Graham Snelding

Current position
- Title: Head coach
- Team: Nowata HS (OK)

Biographical details
- Born: December 11, 1972 Borger, Texas, U.S.
- Alma mater: Haskell Indian Nations University, Northwestern Oklahoma State University, University of Kansas

Coaching career (HC unless noted)
- 2001: Haskell Indian Nations
- 2005: Pawhuska HS (OK)
- 2007: Marietta HS (OK)
- 2008–2011: Ponca City OK) (OC)
- 2012: Teague HS (TX) (DC)
- 2014–2015: Blackwell HS (OK)
- 2017: Ponca City OK) (OC)
- 2018–present: Newkirk HS (OK)

Head coaching record
- Overall: 0–11 (college)

= Graham Snelding =

American football coach (born 1972)

Radford "Graham" Snelding VII (born December 11, 1972) is an American football coach. Snelding was the head football coach at Haskell Indian Nations University in Lawrence, Kansas, serving for one season, in 2001, and compiling a record of 0–11.
Snelding is the current head football coach at Nowata High School in Nowata, Oklahoma. He was the head football coach of Fredrick High School in Frederick, Oklahoma.
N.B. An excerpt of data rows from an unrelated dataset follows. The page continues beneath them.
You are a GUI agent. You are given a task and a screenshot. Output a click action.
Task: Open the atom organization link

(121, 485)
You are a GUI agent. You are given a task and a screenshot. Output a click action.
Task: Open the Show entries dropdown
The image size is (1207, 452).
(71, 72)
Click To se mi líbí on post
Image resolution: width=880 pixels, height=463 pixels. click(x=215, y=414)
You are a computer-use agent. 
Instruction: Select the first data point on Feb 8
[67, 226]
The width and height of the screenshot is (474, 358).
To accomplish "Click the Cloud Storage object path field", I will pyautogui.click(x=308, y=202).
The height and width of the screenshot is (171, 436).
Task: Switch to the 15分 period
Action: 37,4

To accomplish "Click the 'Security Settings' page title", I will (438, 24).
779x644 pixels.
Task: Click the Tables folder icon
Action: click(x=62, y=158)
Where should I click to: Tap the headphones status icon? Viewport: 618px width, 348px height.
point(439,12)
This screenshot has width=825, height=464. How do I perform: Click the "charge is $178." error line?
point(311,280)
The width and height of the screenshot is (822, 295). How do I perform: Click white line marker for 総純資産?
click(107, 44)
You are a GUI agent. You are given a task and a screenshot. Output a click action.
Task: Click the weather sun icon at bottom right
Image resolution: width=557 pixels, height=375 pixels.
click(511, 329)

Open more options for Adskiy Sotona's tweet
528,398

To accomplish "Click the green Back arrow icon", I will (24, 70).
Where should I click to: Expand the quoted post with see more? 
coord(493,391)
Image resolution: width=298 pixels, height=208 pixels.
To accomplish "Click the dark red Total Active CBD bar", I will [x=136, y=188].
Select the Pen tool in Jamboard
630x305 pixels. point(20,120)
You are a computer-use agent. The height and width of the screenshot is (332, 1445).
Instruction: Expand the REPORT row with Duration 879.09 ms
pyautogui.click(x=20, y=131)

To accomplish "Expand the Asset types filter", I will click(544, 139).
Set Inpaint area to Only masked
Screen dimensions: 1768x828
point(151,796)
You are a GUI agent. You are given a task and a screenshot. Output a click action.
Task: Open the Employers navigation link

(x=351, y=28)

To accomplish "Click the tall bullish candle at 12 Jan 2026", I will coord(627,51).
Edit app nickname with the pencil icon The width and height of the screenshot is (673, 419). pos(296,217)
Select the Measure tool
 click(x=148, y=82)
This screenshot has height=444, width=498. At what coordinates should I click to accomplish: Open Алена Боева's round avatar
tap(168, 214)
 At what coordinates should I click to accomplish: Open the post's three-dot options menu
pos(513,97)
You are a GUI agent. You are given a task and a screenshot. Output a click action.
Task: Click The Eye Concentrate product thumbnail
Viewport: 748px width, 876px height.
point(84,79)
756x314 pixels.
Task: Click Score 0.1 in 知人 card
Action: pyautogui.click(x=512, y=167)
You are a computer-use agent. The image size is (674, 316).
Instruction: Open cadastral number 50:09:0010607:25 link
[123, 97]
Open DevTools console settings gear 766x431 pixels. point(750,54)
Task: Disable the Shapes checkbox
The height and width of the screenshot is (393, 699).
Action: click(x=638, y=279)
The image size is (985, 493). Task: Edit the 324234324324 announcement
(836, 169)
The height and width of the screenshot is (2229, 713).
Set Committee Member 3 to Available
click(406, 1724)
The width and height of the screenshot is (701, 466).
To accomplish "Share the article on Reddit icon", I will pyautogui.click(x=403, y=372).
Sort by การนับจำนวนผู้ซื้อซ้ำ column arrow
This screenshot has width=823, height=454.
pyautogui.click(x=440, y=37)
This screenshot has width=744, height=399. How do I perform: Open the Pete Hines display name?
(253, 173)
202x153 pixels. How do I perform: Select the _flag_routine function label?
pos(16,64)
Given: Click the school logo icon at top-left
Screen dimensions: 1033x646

He was he the defensive coordinator for Teague High School in Teague, Texas in 2012 and the offensive coordinator for Ponca City High School in Ponca City, Oklahoma for the 2008 through the 2011 seasons and in 2017. He has also coached high school football at Pawhuska, Oklahoma, Marietta, Oklahoma, Clarksville, Texas and Perry, Florida.